Today's blip happened when China announced their decision to float their currency. China hopes that the move will stimulate inflation and help with exports in their economy. However, other countries reacted negatively to the announcement, considering that China has been the bailout source for many economies. It will be interesting to see how this effects trading in the long term.

Meredith Whitney publicly announced her concern for a "double dip" in the housing sector. This is not a new theory by all means, but anything being vocalized by Whitney definitely gets investor's attention. As of late, it seems that whatever comes from her mouth, becomes a reality. Today it was dealing with the decline in the residential market.
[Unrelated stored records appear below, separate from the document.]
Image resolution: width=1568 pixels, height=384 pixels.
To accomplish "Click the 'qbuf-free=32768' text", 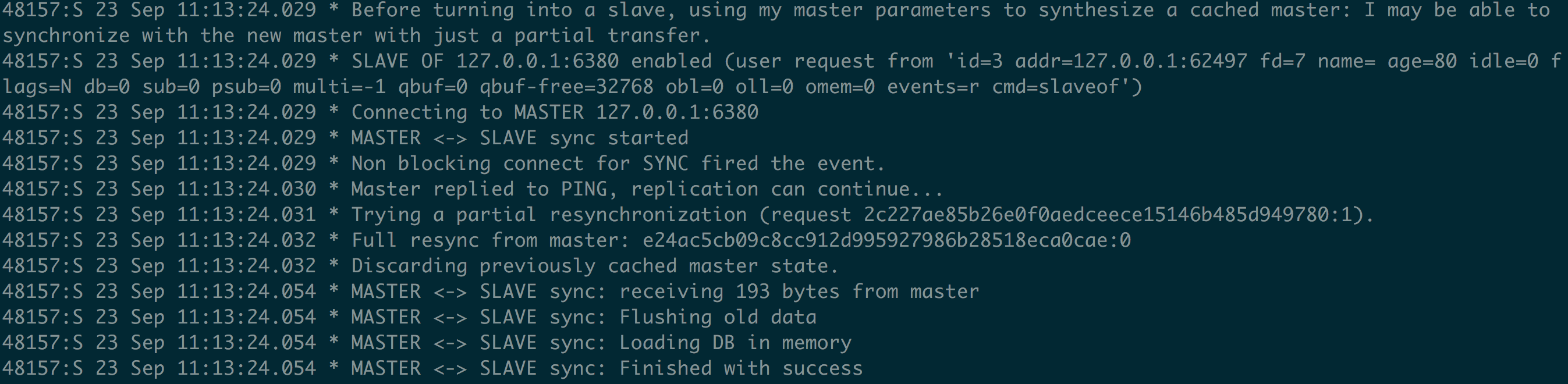I will click(566, 87).
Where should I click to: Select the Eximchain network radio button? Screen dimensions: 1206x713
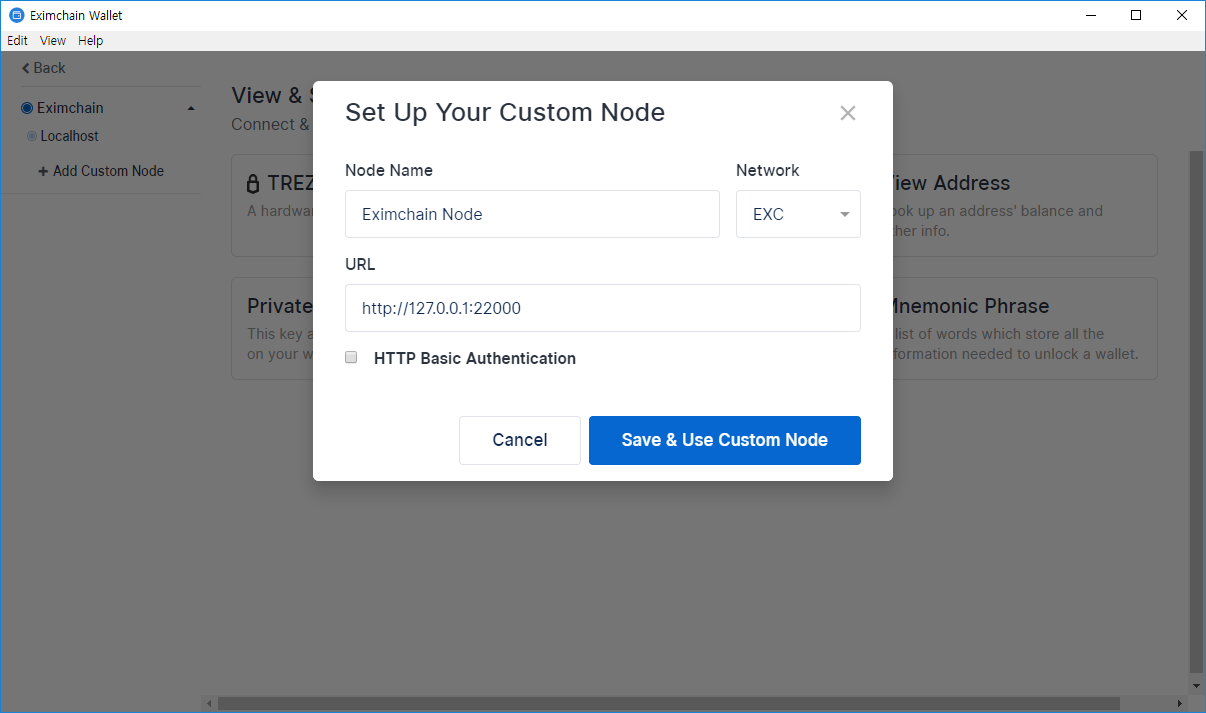(27, 108)
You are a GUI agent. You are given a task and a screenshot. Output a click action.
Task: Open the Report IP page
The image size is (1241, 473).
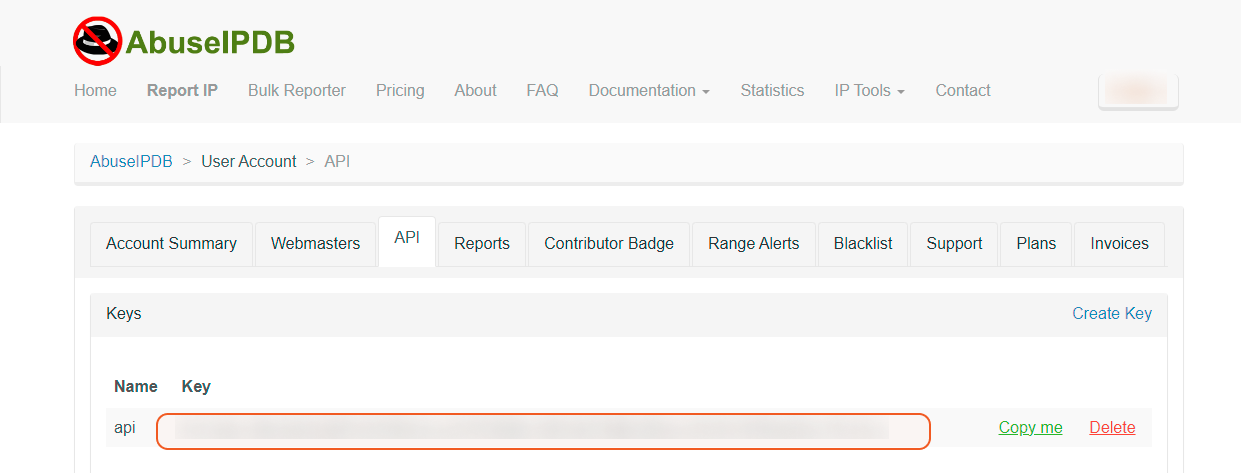pos(182,90)
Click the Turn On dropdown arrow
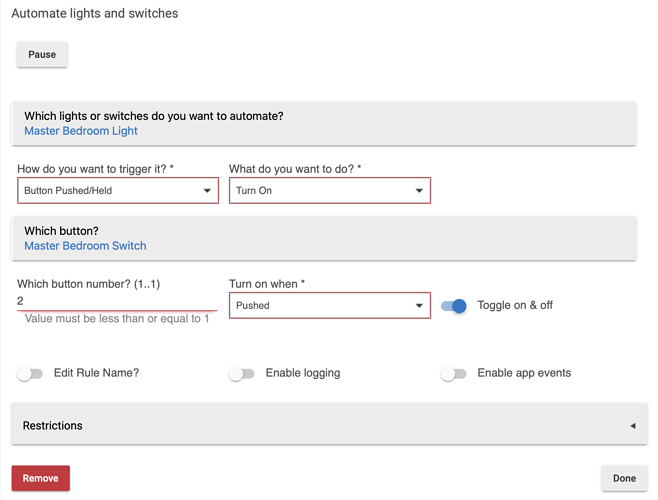The image size is (658, 500). pos(419,191)
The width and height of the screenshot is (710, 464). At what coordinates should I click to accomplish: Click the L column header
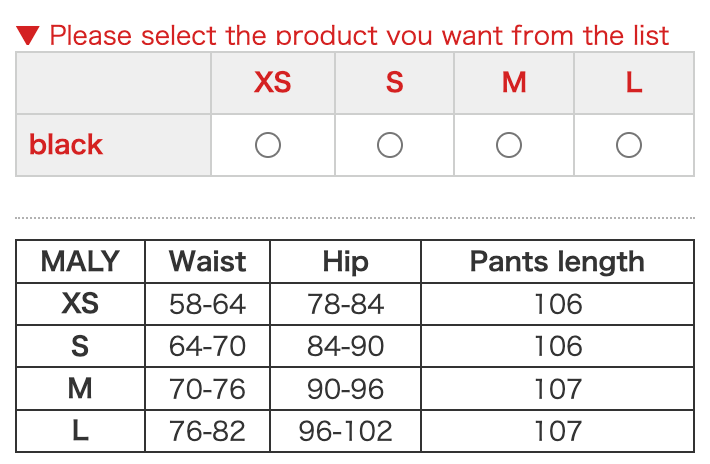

This should not be that hard to fathom. Just as Whitney said, banks are now beginning to accelerate their foreclosure process. Last year, this could not happen due to the extremely large demand of foreclosures mixed with the large lack of staffing in the banks to handle all the paper work and processing. Well, the banks have been ramping up the past year and have rebounded quite well, from a stock price standpoint, and are ready to take over your property (for the most part). The days of not paying a mortgage for a year will soon be at an end. As we do see an increase in foreclosures, you better believe that it will directly effect supply and home prices.

In addition to this, unemployment pressures continue to beat upon consumers. Thus, delinquency rates continue to climb. As foreclosures continue to be on the rise, a suggestion for a recovering (or even stabilizing) residential market does not make sense. Economics 101 states the simple principle of supply and demand, which when you apply to the housing market, supply way outweighs demand. I expect steep housing price drops as we move out of the busy season of summer into fall and winter.

As a result the market continues to be a volatile instrument. I expect to continue to see large volatile swings, which can be fun for you day traders, and dangerous. I do still think there is much more long term upside on the short side of the market at this point. As more uncertainties pile up, it will be reflected into market trading. Happy Trading.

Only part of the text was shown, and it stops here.